Las alteraciones psicopatológicas relacionadas con el aborto provocado presentan parecidas, si no las mismas, dificultades que las demás alteraciones postraumáticas para ser identificadas como reactivas al trauma abortivo.

Una forma eficiente de identificar la reactividad posabortiva de un determinado trastorno psicopatológico –ayudando así a evitar la cronicidad y resistencia de sus síntomas– puede ser la comprobación de la existencia en el mismo de pesadillas persistentes, sobre todo si éstas tratan de temas relacionados con el aborto.

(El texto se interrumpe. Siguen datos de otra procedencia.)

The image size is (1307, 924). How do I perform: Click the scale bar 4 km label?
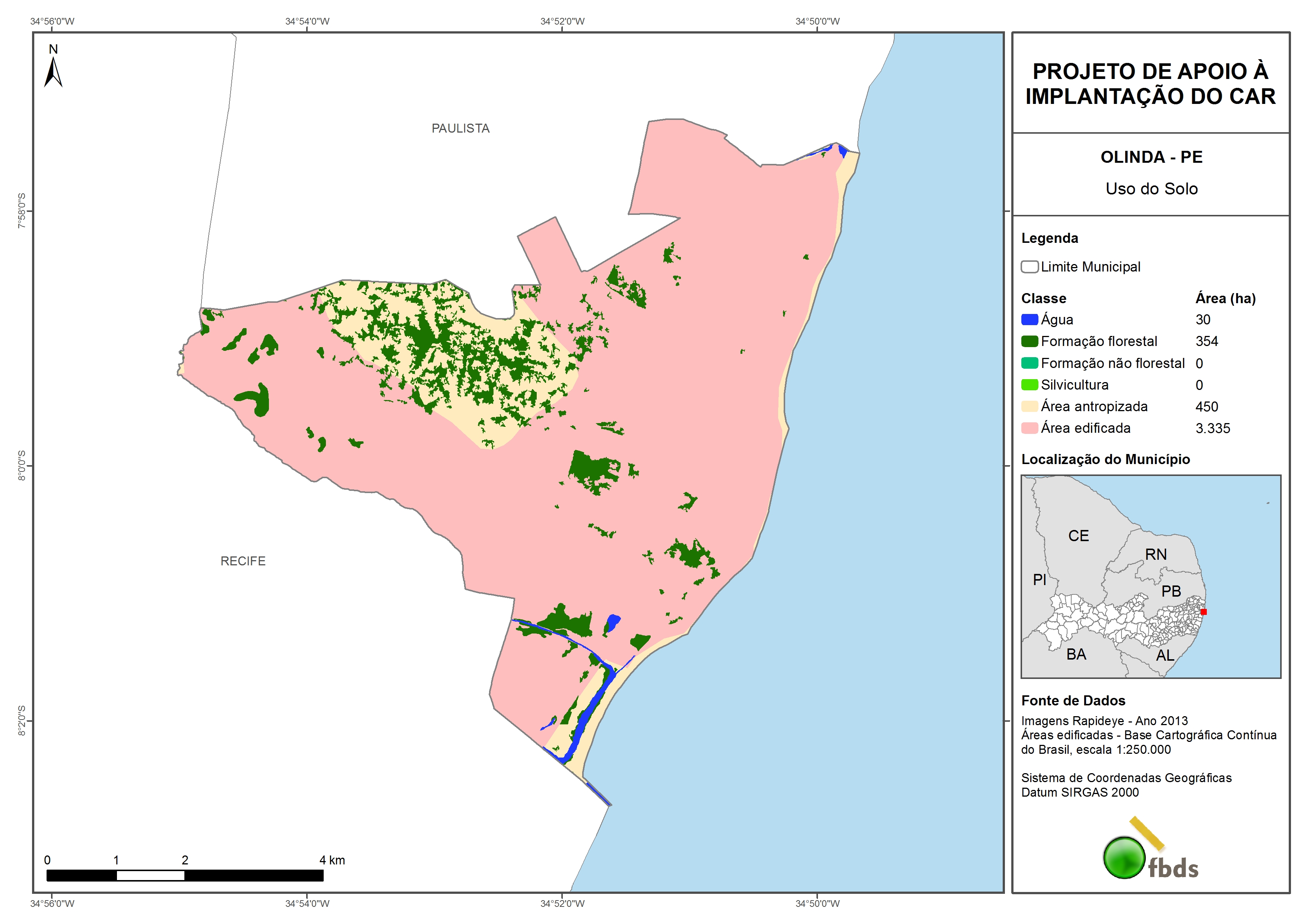pos(332,860)
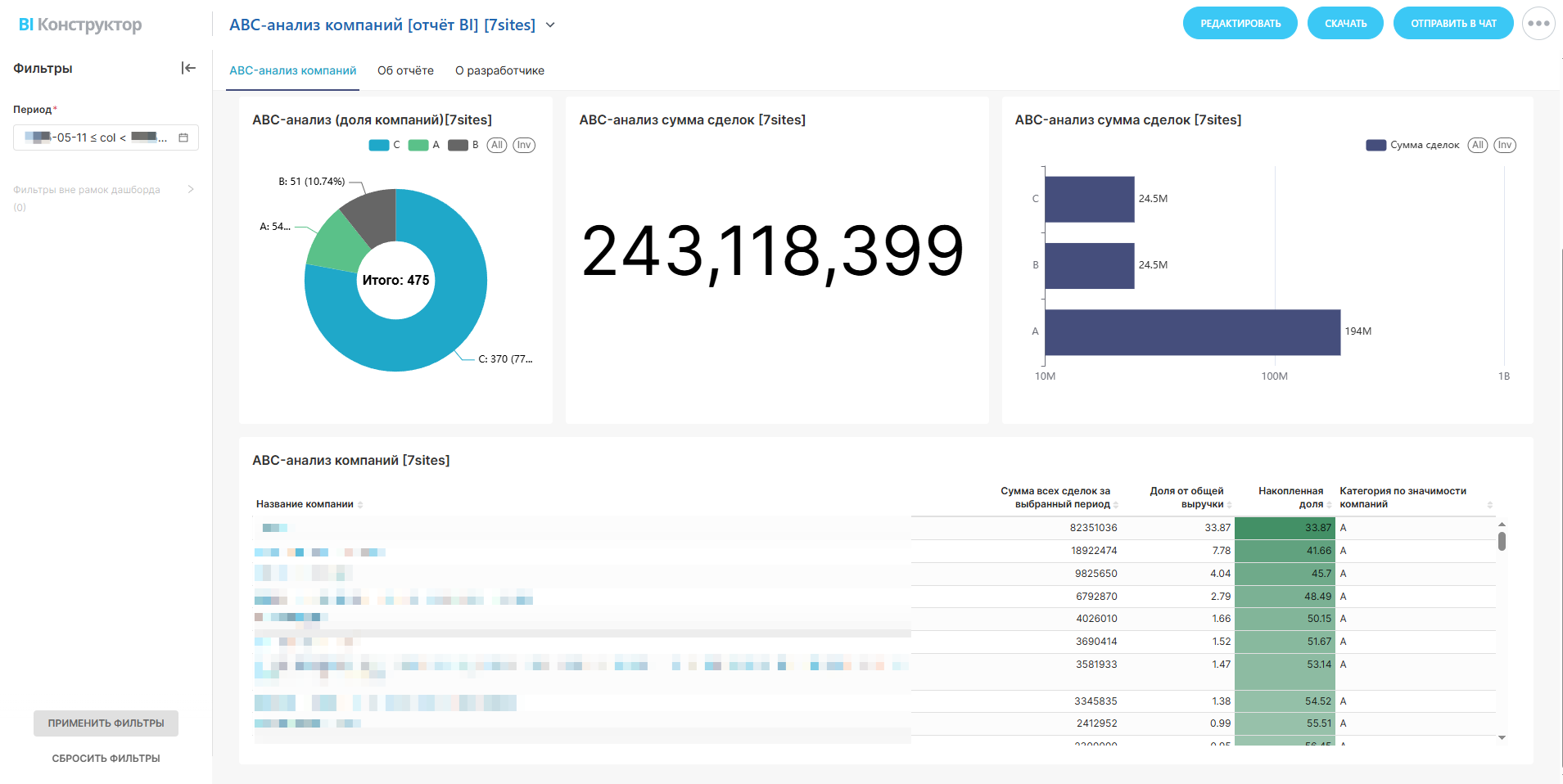1563x784 pixels.
Task: Click the Редактировать button
Action: 1240,24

Ello no es óbice para que siga siendo deseable y fundamental que, en cualquier evaluación psiquiátrica, y también en las consultas de atención primaria, se efectúe un cribado de acontecimientos traumáticos, que facilite el posible diagnóstico reactivo de la sintomatología; y que, ante todo trastorno afectivo o conductual-desadaptativo, sobre todo si es en mujeres, se investigue siempre, entre otros posibles acontecimientos traumáticos, el antecedente de un aborto provocado.

Esperamos que nuestra aportación sirva para promover el interés por un tema tan relevante para la salud de muchas mujeres y tan necesitado de estudios empíricos que confirmen la validez de estos hallazgos.


Apartado “Conclusiones”

Ante todo trastorno afectivo o conductual-desadaptativo debe efectuarse un cribado de acontecimientos traumáticos y, sobre todo si se trata de mujeres, es necesario que explorar siempre, entre otros posibles acontecimientos traumáticos, el antecedente de un aborto provocado.

La existencia en un determinado trastorno psicopatológico, de pesadillas persistentes, sobre todo si éstas tratan de temas relacionados con el aborto, suele ser índice de la reactividad posabortiva de dicho trastorno.